Do, 14:02 Uhr
18.12.2025
Kreisjugendring
Beteiligung macht Kinder froh- und Erwachsene ebenso
Beteiligung macht Kinder froh- und Erwachsene ebenso… - der allseits bekannte Werbeslogan ist vielen Menschen höchstwahrscheinlich anders in Erinnerung geblieben. Dennoch enthält die Variante des Kreisjugendrings eine wichtige Botschaft...
Die Jugendverbandsarbeit im Kreisjugendring Nordhausen beschäftigt sich oftmals mit dem Thema Beteiligung und Partizipation von Kindern und Jugendlichen. Als Dachverband für viele Vereine in der Kinder- und Jugendarbeit hat der Kreisjugendring einen guten Überblick über die jeweiligen Angebote.
Einige Vereine klagen über Nachwuchsprobleme, was nicht zuletzt an mangelnder Beteiligung der jungen Generationen liegen soll. Damit eben diese Beteiligung gefördert und gestärkt wird, bemüht sich die Jugendverbandsarbeit um Angebote und Maßnahmen, die das Thema mehr in den Fokus rücken und zum gesellschaftlichen Mitmachen anregen sollen. Egal ob in den verschiedenen Jugendverbänden, Vereinen oder den jugendpolitischen Gremien im Landkreis, ohne Partizipation junger Menschen geht nichts!

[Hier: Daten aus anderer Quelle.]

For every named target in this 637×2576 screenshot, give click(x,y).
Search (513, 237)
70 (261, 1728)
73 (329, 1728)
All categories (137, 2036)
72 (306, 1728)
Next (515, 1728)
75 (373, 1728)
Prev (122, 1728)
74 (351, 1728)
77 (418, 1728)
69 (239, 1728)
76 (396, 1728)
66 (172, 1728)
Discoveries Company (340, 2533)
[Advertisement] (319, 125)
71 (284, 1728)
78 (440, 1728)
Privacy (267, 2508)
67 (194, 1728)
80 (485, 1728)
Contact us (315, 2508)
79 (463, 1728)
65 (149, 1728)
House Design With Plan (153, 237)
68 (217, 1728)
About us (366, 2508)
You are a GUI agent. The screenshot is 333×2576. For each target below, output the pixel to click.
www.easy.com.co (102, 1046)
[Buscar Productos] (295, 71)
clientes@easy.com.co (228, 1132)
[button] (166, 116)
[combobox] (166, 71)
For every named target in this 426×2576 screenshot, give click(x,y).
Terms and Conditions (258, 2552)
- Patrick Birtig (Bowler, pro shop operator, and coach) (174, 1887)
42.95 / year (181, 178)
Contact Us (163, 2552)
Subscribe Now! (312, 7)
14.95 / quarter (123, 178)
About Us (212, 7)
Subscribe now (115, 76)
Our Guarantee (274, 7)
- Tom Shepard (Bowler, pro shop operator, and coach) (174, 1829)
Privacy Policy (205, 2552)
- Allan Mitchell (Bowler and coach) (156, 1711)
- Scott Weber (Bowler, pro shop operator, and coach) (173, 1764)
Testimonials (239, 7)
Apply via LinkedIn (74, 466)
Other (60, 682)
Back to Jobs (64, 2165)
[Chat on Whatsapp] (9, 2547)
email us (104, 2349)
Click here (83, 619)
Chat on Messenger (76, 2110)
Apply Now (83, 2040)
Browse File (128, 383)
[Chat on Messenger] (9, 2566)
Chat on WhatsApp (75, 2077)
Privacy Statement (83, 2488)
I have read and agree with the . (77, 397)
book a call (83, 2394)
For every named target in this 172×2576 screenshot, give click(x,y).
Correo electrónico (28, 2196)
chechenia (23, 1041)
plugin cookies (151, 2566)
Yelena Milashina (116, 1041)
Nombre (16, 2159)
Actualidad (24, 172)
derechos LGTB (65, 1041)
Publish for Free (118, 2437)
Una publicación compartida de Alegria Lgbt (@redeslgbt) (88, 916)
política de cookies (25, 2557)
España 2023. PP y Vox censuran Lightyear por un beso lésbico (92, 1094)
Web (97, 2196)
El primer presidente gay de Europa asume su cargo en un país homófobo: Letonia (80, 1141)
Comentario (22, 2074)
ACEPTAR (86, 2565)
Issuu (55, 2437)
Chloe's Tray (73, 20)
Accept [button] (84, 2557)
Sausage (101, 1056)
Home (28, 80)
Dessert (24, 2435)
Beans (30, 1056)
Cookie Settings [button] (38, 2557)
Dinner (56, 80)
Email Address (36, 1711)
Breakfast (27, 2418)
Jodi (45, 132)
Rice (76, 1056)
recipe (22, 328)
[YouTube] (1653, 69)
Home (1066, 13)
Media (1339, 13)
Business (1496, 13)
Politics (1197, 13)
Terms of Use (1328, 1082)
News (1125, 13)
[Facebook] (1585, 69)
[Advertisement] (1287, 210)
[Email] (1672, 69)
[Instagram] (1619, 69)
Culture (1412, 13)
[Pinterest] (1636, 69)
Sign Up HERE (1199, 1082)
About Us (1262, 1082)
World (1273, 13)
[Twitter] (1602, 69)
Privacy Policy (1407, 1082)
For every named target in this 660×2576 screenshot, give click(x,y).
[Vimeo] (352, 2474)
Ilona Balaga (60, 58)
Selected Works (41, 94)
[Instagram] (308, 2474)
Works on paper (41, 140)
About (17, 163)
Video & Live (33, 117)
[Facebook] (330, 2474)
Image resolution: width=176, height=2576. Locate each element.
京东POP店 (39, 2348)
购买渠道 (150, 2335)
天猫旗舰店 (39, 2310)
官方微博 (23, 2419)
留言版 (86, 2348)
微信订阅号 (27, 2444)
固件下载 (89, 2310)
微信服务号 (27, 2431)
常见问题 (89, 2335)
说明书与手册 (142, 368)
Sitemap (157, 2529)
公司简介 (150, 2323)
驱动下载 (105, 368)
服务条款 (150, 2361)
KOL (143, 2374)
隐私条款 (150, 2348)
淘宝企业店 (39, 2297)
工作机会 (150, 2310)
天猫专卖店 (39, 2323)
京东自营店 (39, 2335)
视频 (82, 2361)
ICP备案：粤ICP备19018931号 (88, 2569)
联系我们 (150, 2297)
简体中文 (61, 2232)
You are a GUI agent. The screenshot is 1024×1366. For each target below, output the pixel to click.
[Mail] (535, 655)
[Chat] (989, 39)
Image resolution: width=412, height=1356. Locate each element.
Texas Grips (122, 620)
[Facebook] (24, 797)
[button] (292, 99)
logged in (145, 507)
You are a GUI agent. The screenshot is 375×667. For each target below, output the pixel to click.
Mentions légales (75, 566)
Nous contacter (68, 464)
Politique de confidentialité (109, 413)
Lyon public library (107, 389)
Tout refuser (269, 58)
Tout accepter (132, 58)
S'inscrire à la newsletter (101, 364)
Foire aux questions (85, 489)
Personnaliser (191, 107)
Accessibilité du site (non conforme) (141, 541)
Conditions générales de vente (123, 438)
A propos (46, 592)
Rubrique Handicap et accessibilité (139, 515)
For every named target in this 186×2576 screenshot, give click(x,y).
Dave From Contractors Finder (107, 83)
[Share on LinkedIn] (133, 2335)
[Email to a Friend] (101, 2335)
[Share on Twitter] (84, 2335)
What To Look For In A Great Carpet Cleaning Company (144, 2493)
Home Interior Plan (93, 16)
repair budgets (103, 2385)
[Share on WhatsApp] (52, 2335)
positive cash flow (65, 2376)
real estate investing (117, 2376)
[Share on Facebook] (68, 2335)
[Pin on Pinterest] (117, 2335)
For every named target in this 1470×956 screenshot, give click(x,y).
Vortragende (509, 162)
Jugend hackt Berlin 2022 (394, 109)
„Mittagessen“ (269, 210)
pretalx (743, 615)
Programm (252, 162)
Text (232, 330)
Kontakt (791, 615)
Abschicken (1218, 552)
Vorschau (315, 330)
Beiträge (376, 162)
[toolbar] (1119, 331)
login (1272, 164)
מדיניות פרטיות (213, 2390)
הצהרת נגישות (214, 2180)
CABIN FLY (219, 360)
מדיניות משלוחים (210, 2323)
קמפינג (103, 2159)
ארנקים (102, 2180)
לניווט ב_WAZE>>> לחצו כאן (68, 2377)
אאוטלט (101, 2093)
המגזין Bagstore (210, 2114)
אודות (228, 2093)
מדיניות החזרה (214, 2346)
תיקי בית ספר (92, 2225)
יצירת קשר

Beteiligung von Kindern und Jugendlichen trägt nicht nur dazu bei, dass vorhandene Angebote durchgeführt werden, sondern auch neue Angebote, Formate und Strukturen (weiter-)entwickelt werden können. Ideen von Jung und Alt sind dabei ein maßgeblicher Aspekt. Sie braucht es, damit Angebote von Verbänden, Vereinen und Organisationen für die Zielgruppe(n) attraktiv sind und bleiben. Bei der Ausrichtung von Formaten und Angeboten müssen Bedarfe der Zielgruppe(n) erkannt und eingebunden werden. Ebenso ist die Orientierung an der Lebenswelt der zu erreichenden Menschen notwendig, damit Angebote nicht fernab von der Lebensrealität sind.
Durch die Partizipation von Kindern und Jugendlichen kann das, was ihnen wichtig ist, einen Platz in der Arbeit von Verbänden, Vereinen und Gremien bekommen. Außerdem wird, durch aktive Teilnahme, Mitbestimmung und neue Ideen, die Akzeptanz gegenüber wichtigen Entscheidungen erhöht und eine emotionale Verbundenheit mit dem jeweiligen Thema geschaffen. Aus diesem Grund ist es wichtig und notwendig, Partizipationsbereitschaft und Beteiligungsangebote zu stärken und zu fördern. Einige jüngste Ereignisse in der Jugendverbandsarbeit des Kreisjugendrings wurden genutzt, um auf Beteiligungsmöglichkeiten aufmerksam zu machen.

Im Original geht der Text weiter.